Following their visit, Tibi sent a letter to Israel Police Commissioner Kobi Shabtai asking for access to the Palestinians, pointing out that “on the face of it, in the current Knesset there is a rank of two types of MKs: Jews and Arabs” and vowing to highlight the alleged discrimination to the international community.
According to the Kan report, Tibi also asked Knesset Speaker Amir Ohana to intervene in the matter.
Tibi accused the government of brazen discrimination on Wednesday.
“There are two kinds of members of Knesset — Jews with parliamentary immunity and rights, and Arab Knesset members without them.
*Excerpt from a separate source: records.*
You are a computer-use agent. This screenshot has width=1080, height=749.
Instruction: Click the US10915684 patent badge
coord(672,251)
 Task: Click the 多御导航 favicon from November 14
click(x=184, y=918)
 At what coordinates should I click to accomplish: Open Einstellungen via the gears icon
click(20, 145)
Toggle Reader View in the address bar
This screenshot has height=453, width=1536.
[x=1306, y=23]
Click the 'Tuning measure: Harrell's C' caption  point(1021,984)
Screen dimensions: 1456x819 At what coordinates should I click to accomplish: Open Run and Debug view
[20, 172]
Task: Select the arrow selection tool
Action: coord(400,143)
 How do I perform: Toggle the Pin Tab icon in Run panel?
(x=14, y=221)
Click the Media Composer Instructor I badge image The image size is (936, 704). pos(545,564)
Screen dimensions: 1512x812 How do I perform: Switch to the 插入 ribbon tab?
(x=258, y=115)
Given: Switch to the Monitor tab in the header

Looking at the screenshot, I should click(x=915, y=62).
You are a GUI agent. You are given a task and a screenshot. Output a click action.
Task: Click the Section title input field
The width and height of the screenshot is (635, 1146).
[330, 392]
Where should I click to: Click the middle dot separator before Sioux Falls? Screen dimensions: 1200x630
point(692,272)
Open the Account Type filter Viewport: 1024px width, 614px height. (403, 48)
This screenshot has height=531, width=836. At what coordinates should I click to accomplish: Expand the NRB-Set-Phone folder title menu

This is further proof that we have a chief of police who is utterly subservient to a racist minister,” he told Ynet on Wednesday.
Tibi also criticized Prime Minister Benjamin Netanyahu, who has recently given a round of interviews with US media in which he has sought to assuage concerns about the direction taken by his coalition.
“It doesn’t matter how many local stations in America Bibi gives interviews to,” he wrote on X, formerly known as Twitter, using Netanyahu’s nickname. “Do you really think that people around the world will keep buying the story that Israel is still a democracy for much longer?”

In the wake of the coalition lawmakers’ visits to Indore, Knesset legal adviser Attorney Sagit Afik asked the legal adviser to the National Security Ministry to check how and on what basis the MKs were given permission to see Indore.
Afik noted in a letter to the adviser that in a conversation with Ben Gvir last week, she told the minister that “there can be no selective behavior that creates a distinction between MKs.”
Afik reached out at the request of Tibi, who has yet to receive a response to a separate request made over two months ago to visit Arab Israeli terror convict Walid Daqqa, who is on hunger strike.
Meanwhile, Ben Gvir on Wednesday asked Attorney General Gali Baharav-Miara to investigate Tibi over remarks the lawmaker made in a speech earlier in the week at the Arab American University in Jenin which, according to the minister, amounted to incitement to terror and sedition, the Walla outlet reported.
Citing a letter sent to the attorney general, the report said Ben Gvir claimed Tibi expressed support for terrorists in the Jenin refugee camp in the West Bank, by speaking of “the ongoing battle for the sake of freedom” and saying “all the Palestinians, when they excel, oppose and fight, each in their own way [against Israel’s control of the West Bank]. They will lead this nation to freedom.”

“In his speech, MK Tibi incites against the State of Israel and undermines its sovereignty and existence as a state,” Ben Gvir wrote to Baharav-Miara. “His venomous words about the ‘ongoing battle for freedom’… cannot be mistaken.” He also pointed to Tibi’s alleged remarks calling IDF military operation in Jenin an “onslaught” of the “occupation” which must be “uprooted.”
Israel has carried out a number of military incursions into Jenin and its adjoining refugee camp saying the area has become a hotbed of terrorist activity.